Remember David Hobson? He’s the guy who escaped from a jail in New Hampshire back in December and kept all of southern Maine on pins and needles until he was caught five days later.
As McCausland correctly recalls, federal marshals made headlines during that search when they announced a $1,000 reward for information leading to Hobson’s capture.
“They got a phone call within hours,” said McCausland.
The reward for information about Ayla’s fate, in case we’ve all forgotten, is $30,000 – raised by Waterville attorney John Nale and others in the community.
And strangely, of the 700-plus calls about Ayla that police have fielded so far, not one has qualified as reward-worthy.
Maybe that’s because very few people out there know what happened to Ayla – and they’re not talking.
Or maybe it’s because the media have been talking too much about the blood – and not enough about the money.

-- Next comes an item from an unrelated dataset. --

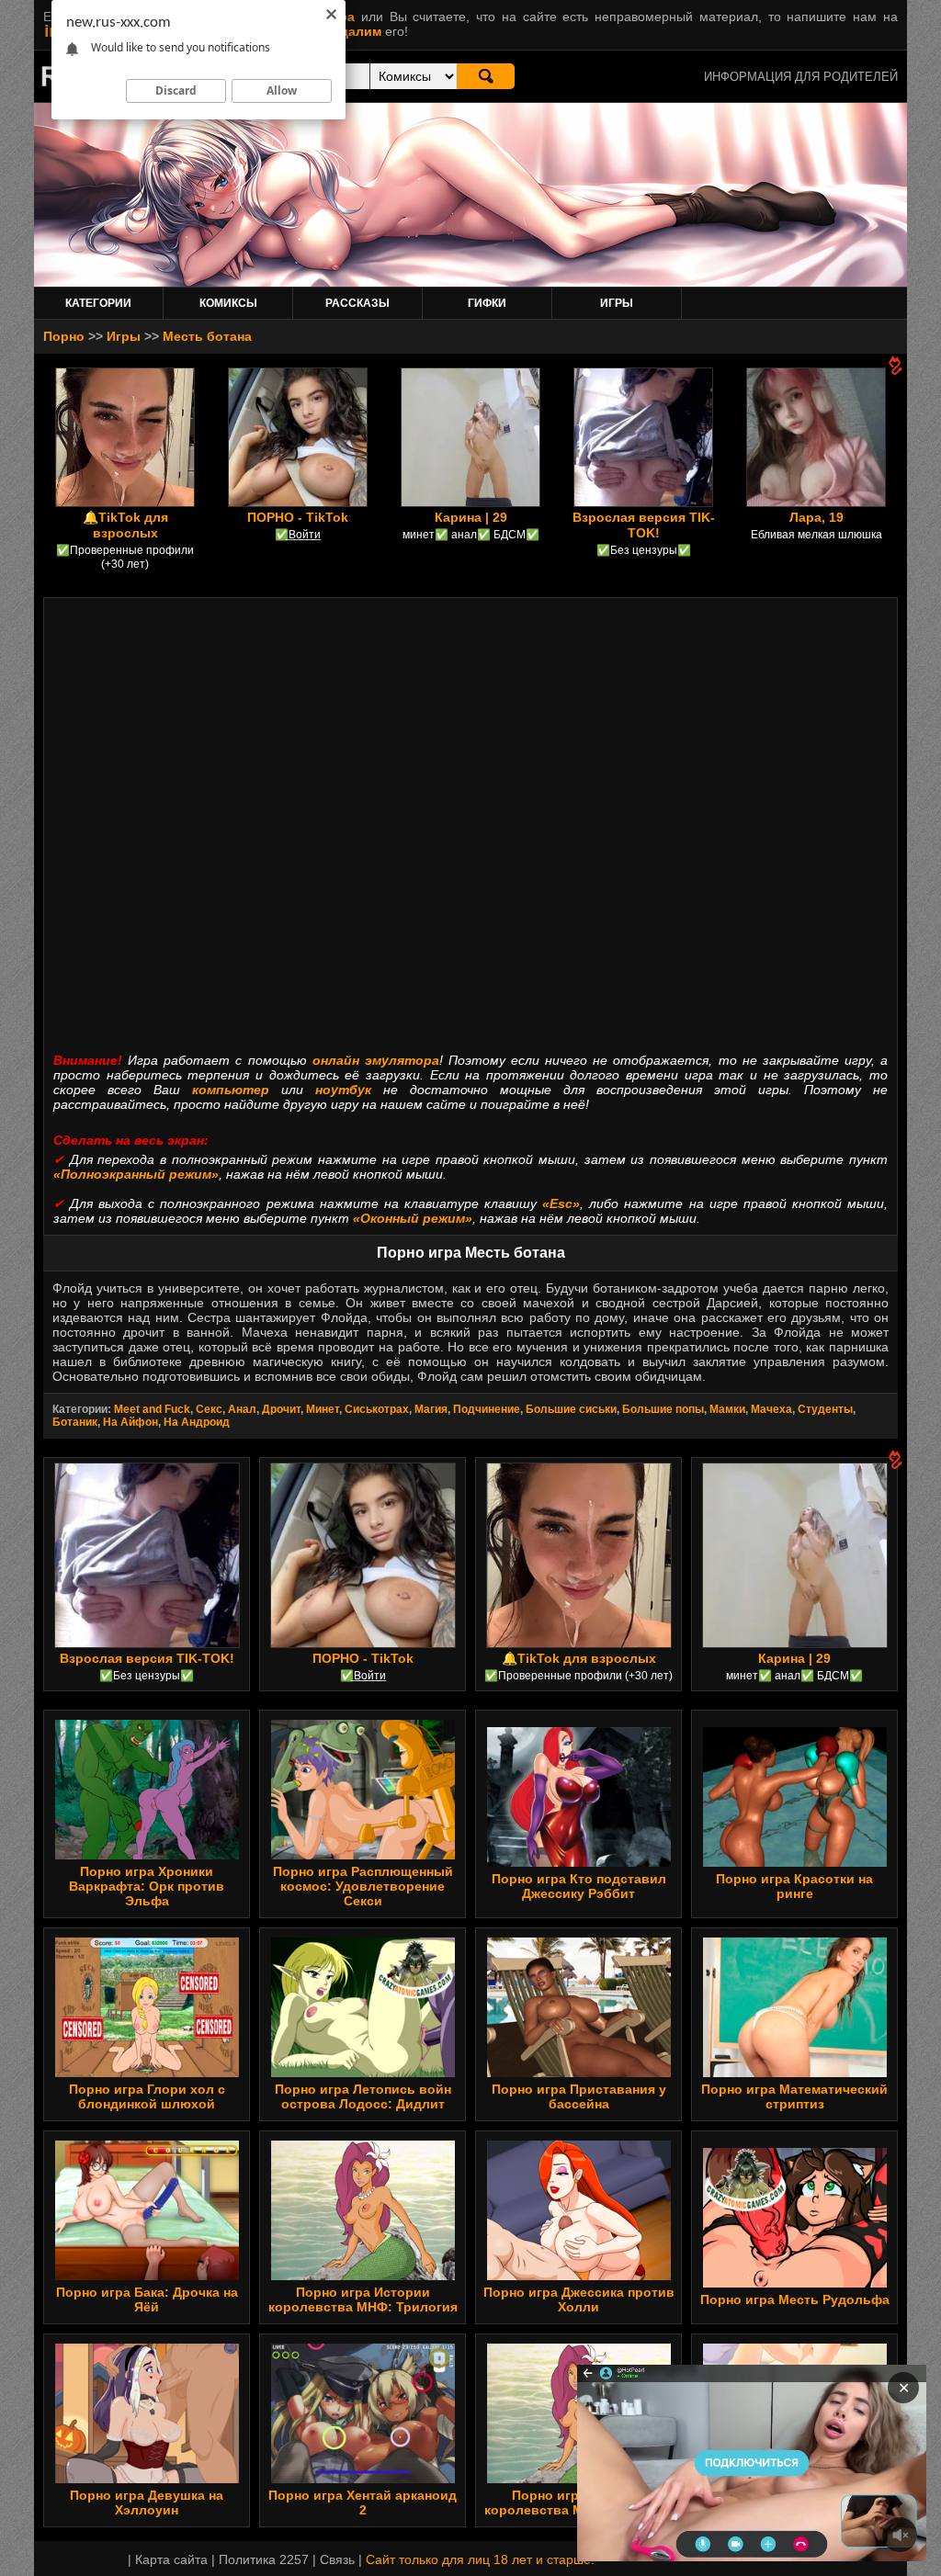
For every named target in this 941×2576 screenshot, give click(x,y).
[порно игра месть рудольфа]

Either way, if anything’s worth thumping news cycle after news cycle, it’s not the hastily plugged police leaks or the partially completed polygraphs. It’s the cash.
Tuesday afternoon, McCausland found himself standing with Nancy Grace’s shivering producer outside the Maine Department of Public Safety while the never-shy Grace screamed orders from her studio perch about how she wanted the interview to proceed.
The piece covered no more ground than the telephone interview they’d done the day before – but at least this one had that visual of genuine Maine snow falling live from the sky for all the world to see.
“I dressed for the occasion,” mused McCausland. “Unfortunately, the producer didn’t.”